Excerpts from Jim Conrad's
Naturalist Newsletter

from the May 26, 2013 Newsletter issued from the Frio Canyon Nature Education Center in northern Uvalde County, southwestern Texas, on the southern border of the Edwards Plateau; elevation ~1750m (~5750 ft); N29.62°, W99.86°; USA
PLANARIAN IN A JAR

During the cold months when not much was flowering or fruiting I explored life in the little Dry Frio River's shallow waters behind the cabin, focusing especially on algae and protozoa. I placed jars of Dry Frio water on my window sills and through the months it's been fascinating watching how these little biosystems evolve, some species dying out, others proliferating, and each jar seems to have developed differently. One jar's water is murky green because of an alga population explosion, but water in the jar next is clear with a modest little sprig of some kind of flowering plant, and a third jar is in-between, but home to thousands of darting-about microbes who show up as specks when the morning sun shines through it.

This week in one jar, and only one, the walls became peppered with tiny freshwater snails and minute, brownish, worms that moved across the jar's walls. I fished one of the worms out, coaxed it onto a microscope slide, and below you can see it :

PLANARIAN, cf. GIRARDIA TIGRINA

That picture is not taken through a microscope because he was too large -- about ¼ inch (7mm) when extended. The photograph shows him drawn up to maybe a quarter of that length. Still, the field marks telling us what this animal is are easy to see: He's a flat worm whose head bears two conspicuous eyespots, or ocelli, giving the impression that they're "crossed," and the head is "eared" like an arrow with a rounded point.

Most everyone who has taken a biology class can instantly recognize that this is a planarian, for biology classes the world over study planaria because they're so easy to keep alive and possess an interesting nervous system. A planarian split lengthwise or crosswise will regenerate into two separate individuals. In fact, very small cut-out pieces of certain planaria as little as 1/279th of the organism can regenerate back into a complete organism over the course of a few weeks. You may have seen pictures of a planarian with its head cut in half down its center, resulting in a planarian with two complete heads.

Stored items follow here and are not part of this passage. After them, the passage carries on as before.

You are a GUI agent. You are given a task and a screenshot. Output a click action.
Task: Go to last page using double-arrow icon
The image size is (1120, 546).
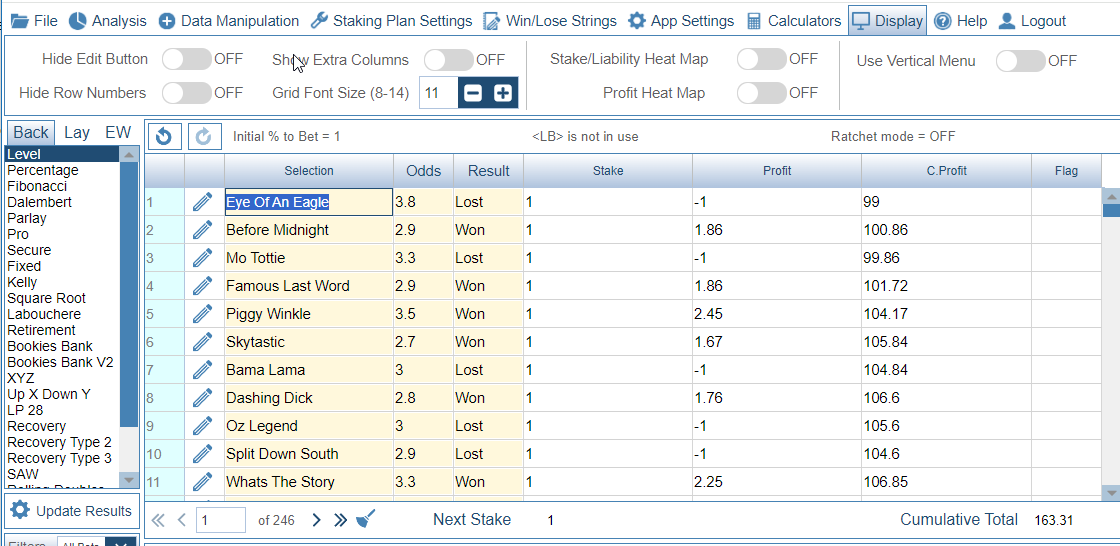tap(340, 520)
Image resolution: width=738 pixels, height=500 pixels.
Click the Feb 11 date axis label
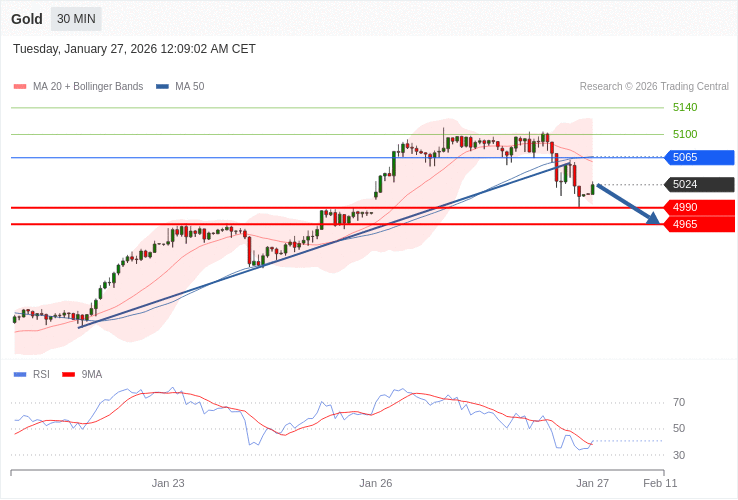(x=660, y=483)
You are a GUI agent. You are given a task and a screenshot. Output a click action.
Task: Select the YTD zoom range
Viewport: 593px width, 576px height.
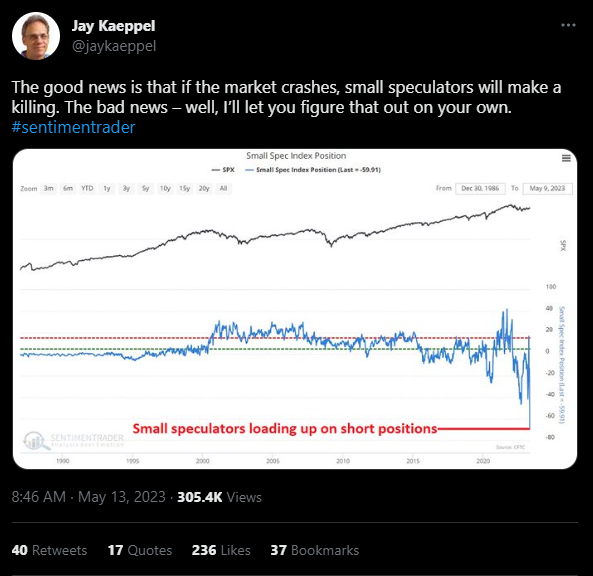coord(87,188)
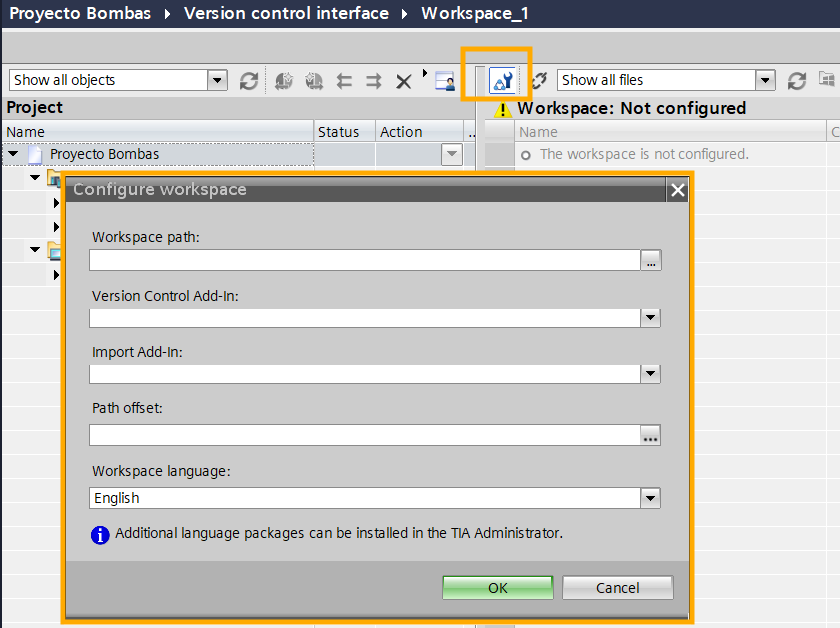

*UPDATE: Later I find "The Aquatic Invertebrates of Texas" webpage, planaria and flatworm section, where I see that three planaria species of the genus Dugesia have been documented in Texas. Of those three, GIRARDIA TIGRINA, is the most frequently encountered, occurs in this general area, and looks most like our species.

Many kinds of planaria exist*, some terrestrial, many marine, some freshwater like ours. They move by beating cilia on their undersurfaces, enabling them to glide along on a film of mucus. Some species can move by undulating their bodies. I read that freshwater planaria eat protozoa. Ours appeared to be grazing the jar's inner walls along with the snails. However, planaria don't have the snail's raspy tongues with which to scrape algae off the glass. Instead, planaria have a single opening or mouth at the end of a muscular tube, the pharynx, which is extended when feeding. It's hard to see how such a snaky pharynx might be used on a glass wall. Maybe ours were just out exploring among the snails. Other individual planaria were down in the detritus at the jar's bottom, which was rich in one-celled protozoa, and a flexible pharynx might easily come in handy there.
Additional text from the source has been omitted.